Problems with mdev instance creation

wmerkens · Mar 19, 2021

Background
- supermicro server with two rtx 8000 cards
- nvidia grid kvm installed managing the cards
- nvidia-smi says all cards are good to go.
- cards are on slot 00000:01:00.0 and 0000:41:00.0

When I boot the system and go to a VM and under hardware add PCI Device
- pick Device 0000:01:00.0
- pick from the mdev list nvidia-xxx in my case 4xx
-- at first the list will have all nvidia-xxx with available units aka 402 has 32 403 has 24 404 has 32 ect...
- All functions greyed out becuase these cards don't have heads or audio subfunctions
- leave primary GPU unchecked, not using the cards for video output
- PCI-Express checked (Have left un checked also)
- ROM-Bar defaults to checked.

If I do a qm start 108 (108 was the vm I was testing)

I get these errors

]root@mtvmserver:~# qm start 108
kvm: -device vfio-pci,sysfsdev=/sys/bus/pci/devices/0000:01:00.0/00000000-0000-0000-0000-000000000108,id=hostpci0,bus=ich9-pcie-port-1,addr=0x0: vfio 00000000-0000-0000-0000-000000000108: error getting device from group 153: Connection timed out
Verify all devices in group 153 are bound to vfio-<bus> or pci-stub and not already in use
start failed: QEMU exited with code 1

or I get this if I change to the other card

root@mtvmserver:~# qm start 108
kvm: -device vfio-pci,sysfsdev=/sys/bus/pci/devices/0000:41:00.0/00000000-0000-0000-0000-000000000108,id=hostpci0,bus=pci.0,addr=0x10: vfio /sys/bus/pci/devices/0000:41:00.0/00000000-0000-0000-0000-000000000108: no such host device: No such file or directory
start failed: QEMU exited with code 1

if I edit /etc/pve/qemu-server/108.conf and add

args: -uuid 00000000-0000-0000-0000-000000000108

then switch back to card 01

then I get

root@mtvmserver:~# qm start 108
mdev instance '00000000-0000-0000-0000-000000000108' already existed, using it.
kvm: -device vfio-pci,sysfsdev=/sys/bus/pci/devices/0000:01:00.0/00000000-0000-0000-0000-000000000108,id=hostpci0,bus=ich9-pcie-port-1,addr=0x0: warning: vfio 00000000-0000-0000-0000-000000000108: Could not enable error recovery for the device

why do I need use the args: -uuid to force the creation of the directories

root@mtvmserver:~# ls -la /sys/bus/pci/devices/0000\:01\:00.0/
total 0
drwxr-xr-x 10 root root 0 Mar 19 11:15 .
drwxr-xr-x 9 root root 0 Mar 19 11:15 ..
drwxr-xr-x 4 root root 0 Mar 19 11:24 00000000-0000-0000-0000-000000000102
drwxr-xr-x 4 root root 0 Mar 19 11:22 00000000-0000-0000-0000-000000000108

why is the mdev list now all "0" except for the one I picked initially, in my case nvidia-405 with count of now 21

This seems to occur after I run a VM start at least once, after that I cannot pick a different mdev device on the same card and other vm's get the same issue, if I then switch on another vm to card 41 I again see lots to choose from but not on card 01.

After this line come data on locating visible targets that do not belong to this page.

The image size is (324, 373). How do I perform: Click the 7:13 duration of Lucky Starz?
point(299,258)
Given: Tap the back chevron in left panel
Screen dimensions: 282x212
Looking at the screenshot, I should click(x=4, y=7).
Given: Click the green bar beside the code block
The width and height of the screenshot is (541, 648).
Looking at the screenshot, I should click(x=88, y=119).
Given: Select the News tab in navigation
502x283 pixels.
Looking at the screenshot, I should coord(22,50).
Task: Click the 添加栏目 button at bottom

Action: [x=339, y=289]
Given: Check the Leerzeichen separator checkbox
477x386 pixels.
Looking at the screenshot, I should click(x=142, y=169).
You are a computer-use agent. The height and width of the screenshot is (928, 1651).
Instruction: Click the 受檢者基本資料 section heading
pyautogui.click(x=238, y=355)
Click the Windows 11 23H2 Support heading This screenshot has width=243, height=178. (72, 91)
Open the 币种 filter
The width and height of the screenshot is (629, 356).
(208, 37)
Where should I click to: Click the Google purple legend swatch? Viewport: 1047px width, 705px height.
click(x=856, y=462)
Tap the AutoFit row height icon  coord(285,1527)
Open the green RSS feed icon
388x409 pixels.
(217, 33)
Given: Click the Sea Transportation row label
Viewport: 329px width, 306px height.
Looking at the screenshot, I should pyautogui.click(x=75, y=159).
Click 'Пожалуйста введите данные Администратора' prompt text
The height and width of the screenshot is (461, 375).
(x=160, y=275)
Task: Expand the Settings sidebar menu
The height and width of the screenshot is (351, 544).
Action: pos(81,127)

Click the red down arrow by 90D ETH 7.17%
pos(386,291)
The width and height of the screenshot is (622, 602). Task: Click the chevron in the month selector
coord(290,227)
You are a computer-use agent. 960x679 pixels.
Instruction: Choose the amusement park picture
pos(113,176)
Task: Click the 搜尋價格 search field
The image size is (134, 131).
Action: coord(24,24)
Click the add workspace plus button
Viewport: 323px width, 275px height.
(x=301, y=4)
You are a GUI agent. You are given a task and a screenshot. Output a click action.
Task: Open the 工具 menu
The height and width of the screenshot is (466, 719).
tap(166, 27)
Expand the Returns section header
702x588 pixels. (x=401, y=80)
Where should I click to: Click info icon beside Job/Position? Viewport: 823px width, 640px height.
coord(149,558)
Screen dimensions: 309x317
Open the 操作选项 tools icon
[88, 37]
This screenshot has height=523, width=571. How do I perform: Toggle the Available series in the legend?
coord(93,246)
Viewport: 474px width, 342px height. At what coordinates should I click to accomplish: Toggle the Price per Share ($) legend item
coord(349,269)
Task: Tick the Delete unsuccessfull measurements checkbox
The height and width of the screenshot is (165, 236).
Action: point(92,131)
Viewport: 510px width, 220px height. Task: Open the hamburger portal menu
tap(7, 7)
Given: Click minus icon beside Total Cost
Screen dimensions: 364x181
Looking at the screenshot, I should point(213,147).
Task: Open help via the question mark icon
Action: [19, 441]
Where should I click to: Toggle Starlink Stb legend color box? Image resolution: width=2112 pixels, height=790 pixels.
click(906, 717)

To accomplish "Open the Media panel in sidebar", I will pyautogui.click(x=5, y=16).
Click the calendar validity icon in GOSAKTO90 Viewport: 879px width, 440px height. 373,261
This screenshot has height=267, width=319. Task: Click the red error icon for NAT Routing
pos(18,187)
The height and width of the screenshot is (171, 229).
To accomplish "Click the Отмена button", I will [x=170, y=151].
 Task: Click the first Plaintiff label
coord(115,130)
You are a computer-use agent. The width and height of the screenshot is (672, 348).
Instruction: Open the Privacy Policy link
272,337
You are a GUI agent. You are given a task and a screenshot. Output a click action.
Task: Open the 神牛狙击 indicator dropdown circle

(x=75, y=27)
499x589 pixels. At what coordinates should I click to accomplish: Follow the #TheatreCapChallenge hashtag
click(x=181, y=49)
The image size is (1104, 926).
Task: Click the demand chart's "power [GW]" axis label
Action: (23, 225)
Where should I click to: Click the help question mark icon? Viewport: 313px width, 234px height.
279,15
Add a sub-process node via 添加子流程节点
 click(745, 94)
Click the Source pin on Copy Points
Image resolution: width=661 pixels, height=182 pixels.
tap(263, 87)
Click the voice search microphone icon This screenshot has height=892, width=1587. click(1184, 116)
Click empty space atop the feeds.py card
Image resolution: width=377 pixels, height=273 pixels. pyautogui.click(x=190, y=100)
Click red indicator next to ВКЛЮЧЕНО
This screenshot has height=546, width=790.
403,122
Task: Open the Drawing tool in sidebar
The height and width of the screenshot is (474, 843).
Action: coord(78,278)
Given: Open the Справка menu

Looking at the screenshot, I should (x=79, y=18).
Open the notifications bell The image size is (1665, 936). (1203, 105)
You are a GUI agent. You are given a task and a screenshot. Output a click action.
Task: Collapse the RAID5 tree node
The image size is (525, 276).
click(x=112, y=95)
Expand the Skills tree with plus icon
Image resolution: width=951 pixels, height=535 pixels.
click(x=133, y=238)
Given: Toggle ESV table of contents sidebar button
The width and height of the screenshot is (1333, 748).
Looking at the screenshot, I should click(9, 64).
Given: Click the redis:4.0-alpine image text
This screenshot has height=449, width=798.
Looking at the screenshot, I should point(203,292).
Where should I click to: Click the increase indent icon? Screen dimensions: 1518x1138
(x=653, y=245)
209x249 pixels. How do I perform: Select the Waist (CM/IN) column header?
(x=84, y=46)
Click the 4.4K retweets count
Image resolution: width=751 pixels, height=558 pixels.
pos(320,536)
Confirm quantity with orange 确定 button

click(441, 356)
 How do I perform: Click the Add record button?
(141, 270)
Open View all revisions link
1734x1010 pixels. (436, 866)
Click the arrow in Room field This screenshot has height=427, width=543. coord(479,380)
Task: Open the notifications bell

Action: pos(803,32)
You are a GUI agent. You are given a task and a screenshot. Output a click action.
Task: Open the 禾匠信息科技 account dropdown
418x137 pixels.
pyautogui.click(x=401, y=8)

I have attached some screenshots to show the dialog box in question, PCI Devices

mishki · Jun 7, 2021

How do you solved this problem?

wmerkens · Jun 7, 2021

mishki said:
How do you solved this problem?

It turned out to be a lack of knowledge on how the mdev works, So when you assign an Nvidia grid license to the first card on the first VM it sets the license choice to that one for every card next assigned to the next VM.

Those numbers you see equate to a license type on which Nvidia has a document on, also the more vGPU's you assign to a card the smaller the frame buffer available to the vGPU. This caught us when using the NVENC/NVDEC of the vGPU.

Once I understood the mapping and what the limits are it was easy to simply remove all cards from all VM"s to reset things so I could then pick a different license, for example changing from an 8 vGPU license per card to a 24 vGPU per card (nvidia--405 to nvidia-402 I believe)

One problem you can see in the screenshots is that the pick box is too narrow, you really need to see the hidden columns, ProxMox needs to fix that.

As far as the startup problem, Proxmox needs to add

Code:

args: -uuid 00000000-0000-0000-0000-000000000108

lines to the confs of these VM's when you do a grid driver based VM's, I do that manually at the moment

mishki · Jun 8, 2021

wmerkens said:
As far as the startup problem, Proxmox needs to add

Code:

args: -uuid 00000000-0000-0000-0000-000000000108

lines to the confs of these VM's when you do a grid driver based VM's, I do that manually at the moment

Yes, it's works for me too.

Thanks for the info. If it is not difficult to answer a couple more questions

The questions is about the driver.:
1. On proxmox i have to use NVIDIA-Linux-x86_64-460.73.02-vgpu-kvm.run?

2. On a VM with win10 can I use driver from https://www.nvidia.com/Download/index.aspx?
(466.11-quadro-rtx-desktop-notebook-win10-64bit-international-dch-whql.exe)?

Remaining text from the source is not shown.